Clinical Case: A 22 year-old male arrived in the emergency service after first episode of seizures preceded by nausea and dizziness. The patient had history of migraine and mild development disturbance he couldn’t characterize. No previous similar episodes. The patient started levetiracetam and emergency CT-Scan revealed brain malformation in the right frontal cortex without other relevant findings. Blood tests ruled out metabolic causes. Clinical follow-up in the outpatient setting by MRI revealed unknown right frontal encephalic cleft from the middle frontal circumvolution until the ventricular wall surrounded by dysplastic cortex and ventricle wall umbilication (Fig. 1A and 1B. confirming closed lip schizencephaly). Ipsilateral frontal superior circumvolution also presented dysplastic cortex being the presence of cleft in this area doubtful (Fig. 2).
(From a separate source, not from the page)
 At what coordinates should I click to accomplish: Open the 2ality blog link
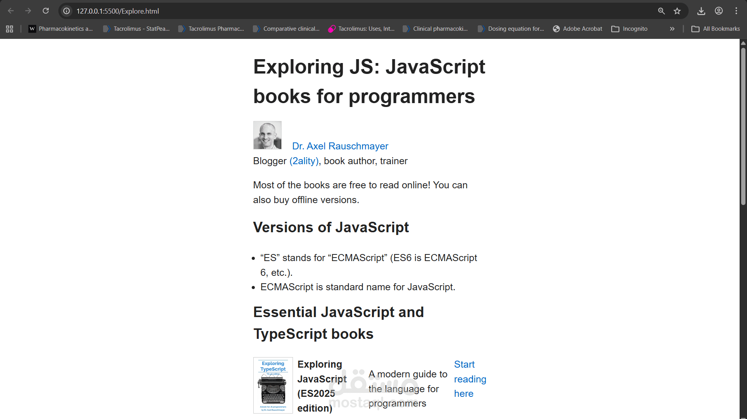tap(304, 161)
Schizencephaly is a rare congenital neuronal migration disorder characterized by a cleft lined by heterotopic gray matter, which connects the surface of the cerebral hemisphere to the lateral ventricle. In closed lip schizencephaly the cleft is fused, preventing cerebrospinal fluid passage. Heterotopic gray matter and dysplastic cortex are frequently epileptogenic zones on EEG.
Clinical follow-up has presented no paroxysmal activity under levetiracetam 500 mg 12/12h.